So I took some time out from my sewing machine & found a wealth of information online. I now feel 100% competent to choose my own needles & understand why I need each one. I KNOW I have used incorrect ones in the past & now that I am more aware of just how technical machine needles are, I can understand that using the right needle can severely increase the perfection of your project!
First up, let's look at the anatomy of a needle.
This picture comes from the (very informative) Schmetz website
This will be important when we look at what makes each needle unique.
Machine needles come in nine different sizes, and these are written either in US sizes (8, 9, 10, 11, 12, 14, 16, 18, 19) or in EU sizes (60, 65, 70, 75, 80, 90, 100, 110, 120) which is (I read on one of the many sites I visited) the diameter in fractions of a millimeter. The lower the number, the thinner the thread & the finer the fabric it is intended for. The higher numbers can be used with thicker threads and are meant for thicker fabrics.

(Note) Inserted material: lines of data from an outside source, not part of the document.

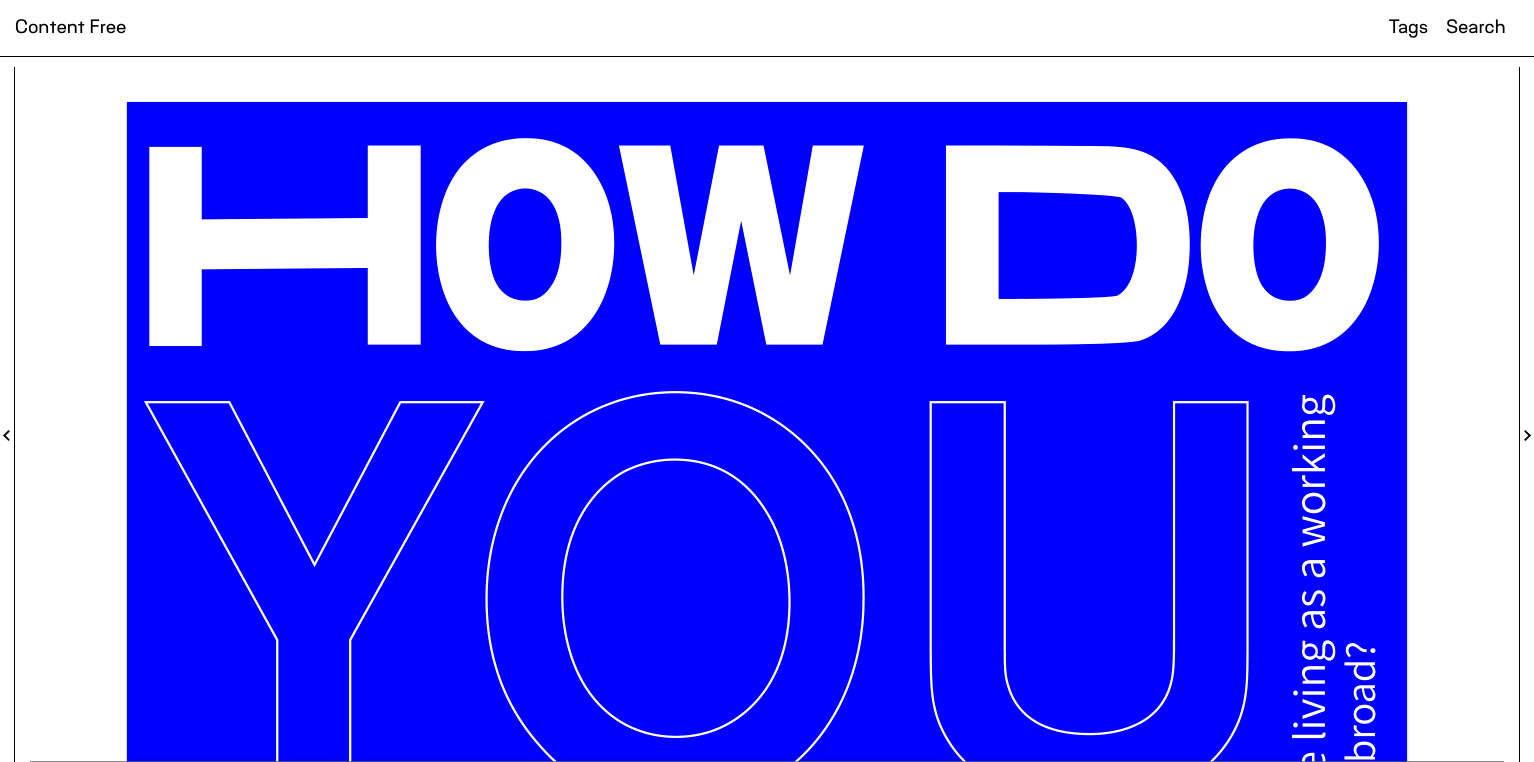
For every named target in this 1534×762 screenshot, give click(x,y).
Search (1475, 27)
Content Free (70, 27)
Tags (1408, 27)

Here is a useful chart from About.com
You should change your needle every 8-10 hours of sewing as the tip gets blunt and the blade can get slightly bent from hitting pins, thick seams, etc.
Two rules to bear in mind:
◦ The eye of the needle should be 40% larger than the diameter of the thread
◦ When going to a larger size of thread, a larger needle should be used
This number system works across the range of needles, so whether you are using a universal needle or a stretch needle, you still stick to this guide.
So what makes each type of needle different? Well, it turns out, each type of needle is adapted to its task! For example: a metallic needle has an elongated eye; a microtex needle has a very slim point; a denim needle has a modified medium ball point as well as a reinforced blade.
There are many specialized needles available, as well as one I only discovered today, which will really help people with trouble threading the needle. This amazing needle is called a quick threading/ handicap / self-threading / Öhrschlitz Needle. It has a small slit on one side of the eye, where the thread may be passed through instead of threading the thread through the eye! It cannot be used for all projects & only comes in size 80/12 and 90/14, but will help you where it can.
**NB: Read this to find out which projects you can use it on.
If you cannot use this needle on your project, and your machine does not have a built in threader, I would recommend this handy little gadget:
It is made by Elna and I bought it on US EBay here
I brought back 10 of the cheaper Bernina ones from S.A. for my sewing ladies, but have found them to be less than useless! The little metal bit inside bends to one side at the least provocation, and is only righted by careful coaxing back into place with tiny pliers (time consuming). So, learn from my mistake! Do not buy the cheap ones, they will not make you cheerful!
Above is a picture of the Bernina needle threader that you should AVOID!
I also discovered today that some needles are better than others for sewing a perfectly straight line. Not always the user fault after all! You can now blame the tools ;) Or rather just grab the correct needle & improve your lines.